In our experiments, ice fractions increased steeply in the temperature range from about −6 °C to about −10 °C and then levelled off at ice fractions smaller than one. The plateau implies that not all examined droplets contained an INA protein complex. Assuming the INA protein complexes to be Poisson distributed over the investigated droplet populations, we developed the CHESS model (stoCHastic modEl of similar and poiSSon distributed ice nuclei) which allows for the calculation of ice fractions as function of temperature and time for a given nucleation rate. Matching calculated and measured ice fractions, we determined and parameterised the nucleation rate of INA protein complexes exhibiting class III ice nucleation behaviour. Utilising the CHESS model, together with the determined nucleation rate, we compared predictions from the model to experimental data from the literature and found good agreement.
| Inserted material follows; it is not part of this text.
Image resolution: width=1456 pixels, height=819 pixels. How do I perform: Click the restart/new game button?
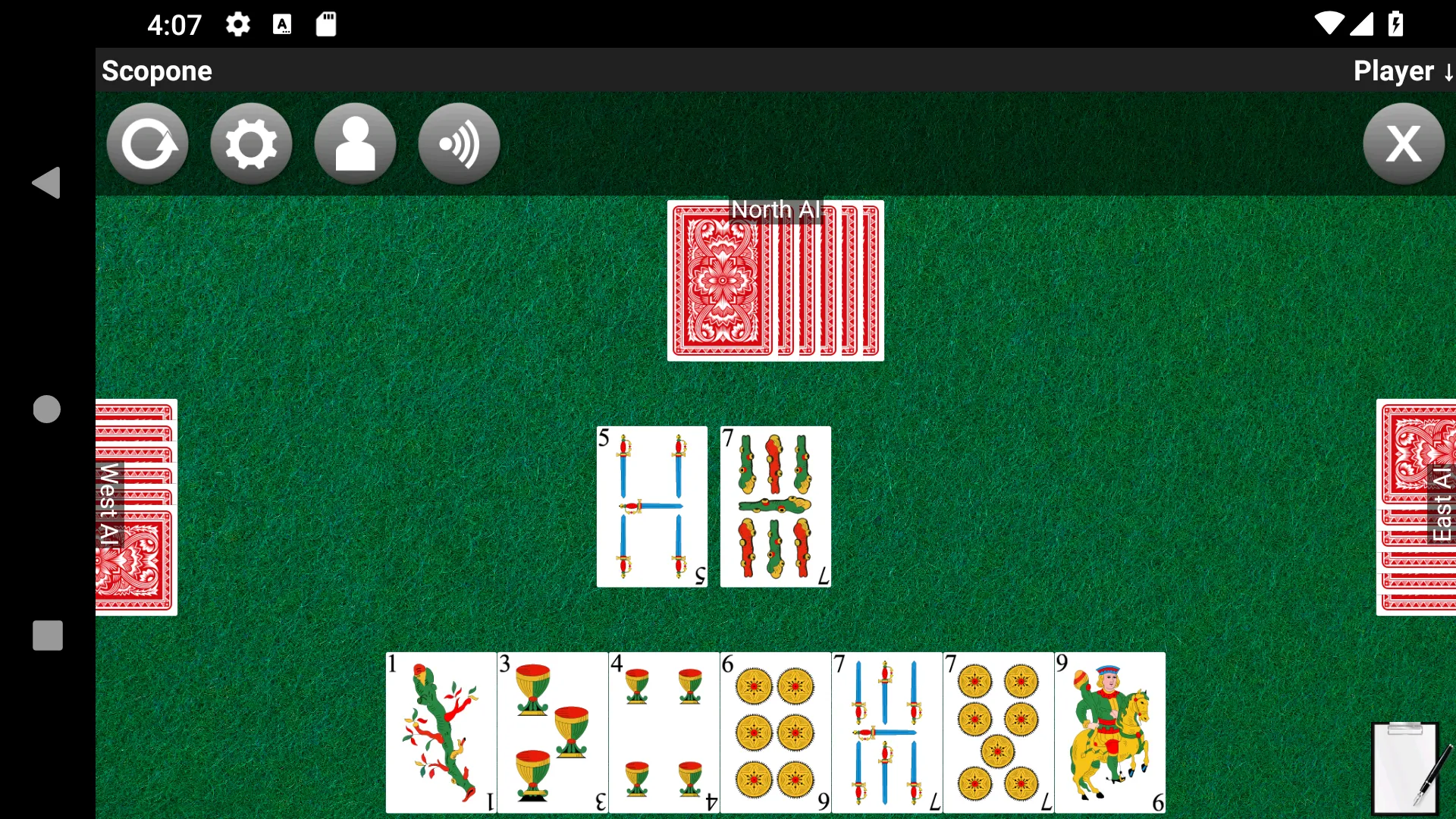tap(147, 143)
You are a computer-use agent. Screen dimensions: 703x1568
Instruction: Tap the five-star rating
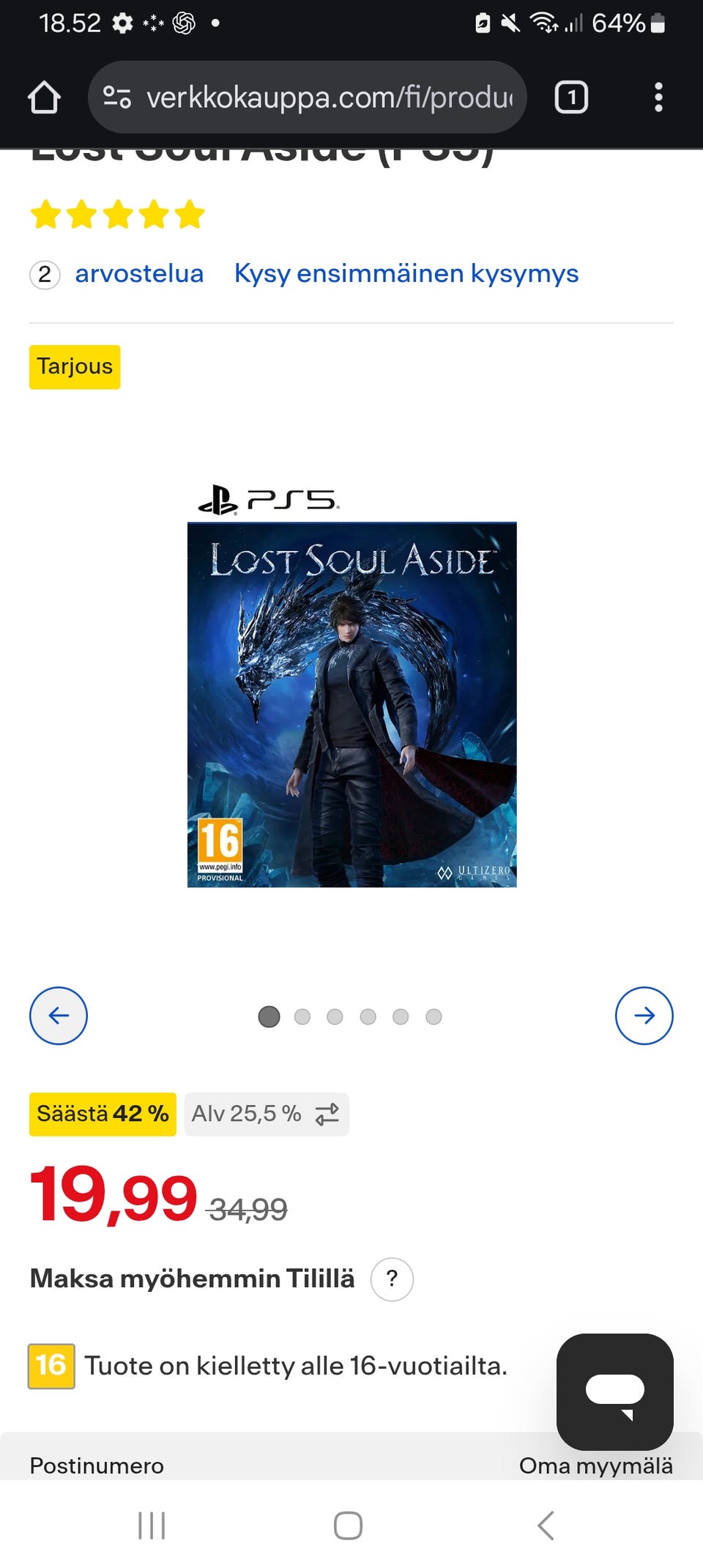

We found that (a) the heterogeneous ice nucleation rate expression quantifying the ice nucleation behaviour of the INA protein complex is capable of describing the ice nucleation behaviour observed in various experiments for both, Snomax™ and P. syringae bacteria, (b) the ice nucleation rate, and its temperature dependence, seem to be very similar regardless of whether the INA protein complexes inducing ice nucleation are attached to the outer membrane of intact bacteria or membrane fragments, (c) the temperature range in which heterogeneous droplet freezing occurs, and the fraction of droplets being able to freeze, both depend on the actual number of INA protein complexes present in the droplet ensemble, and (d) possible artifacts suspected to occur in connection with the drop freezing method, i.e., the method frequently used by biologist for quantifying ice nucleation behaviour, are of minor importance, at least for substances such as P. syringae, which induce freezing at comparably high temperatures. The last statement implies that for single ice nucleation entities such as INA protein complexes, it is the number of entities present in the droplet population, and the entities' nucleation rate, which control the freezing behaviour of the droplet population. Quantities such as ice active surface site density are not suitable in this context.

The results obtained in this study allow a different perspective on the quantification of the immersi...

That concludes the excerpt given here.